Collected data entries
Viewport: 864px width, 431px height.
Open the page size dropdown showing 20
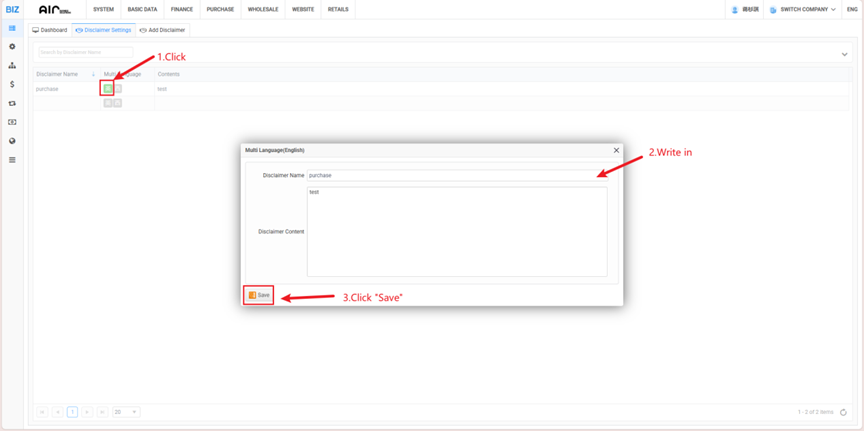point(126,412)
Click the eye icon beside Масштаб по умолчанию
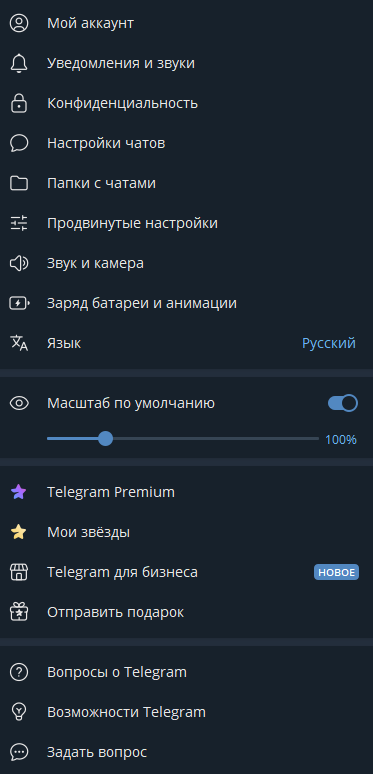373x774 pixels. click(x=19, y=403)
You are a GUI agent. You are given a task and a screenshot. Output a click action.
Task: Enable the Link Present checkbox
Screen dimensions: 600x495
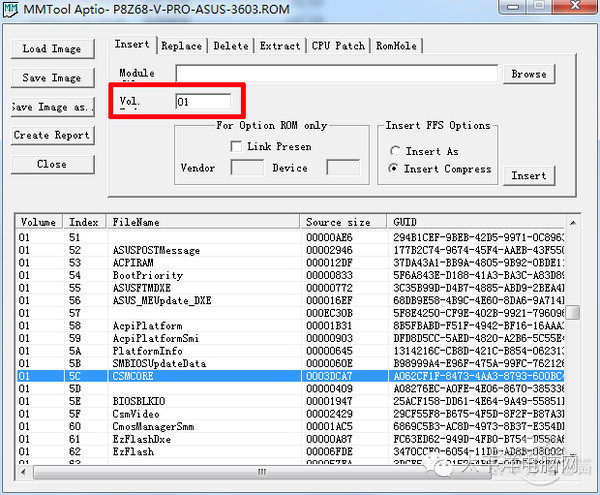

> [Activity] The entries above are to be copied exactly, with every picture left out.

> [Solved exercise]
Viewport: 864px width, 431px height.
Open the page size dropdown showing 20
point(126,412)
Click the eye icon beside Масштаб по умолчанию
373x774 pixels. click(x=19, y=403)
You are a GUI agent. You are given a task and a screenshot. Output a click action.
Task: Enable the Link Present checkbox
Screen dimensions: 600x495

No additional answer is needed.